| Work instructions |
Word for word, restate the records that appear below.
[Opening Exercise data section]
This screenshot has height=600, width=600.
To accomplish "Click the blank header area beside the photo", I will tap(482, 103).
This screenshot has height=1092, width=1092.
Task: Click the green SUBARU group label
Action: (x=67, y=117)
[Closing Exercise data section]
| Answer space |
This screenshot has height=600, width=600.
To accomplish "Click the blank header area beside the photo", I will tap(482, 103).
This screenshot has height=1092, width=1092.
Task: Click the green SUBARU group label
Action: (x=67, y=117)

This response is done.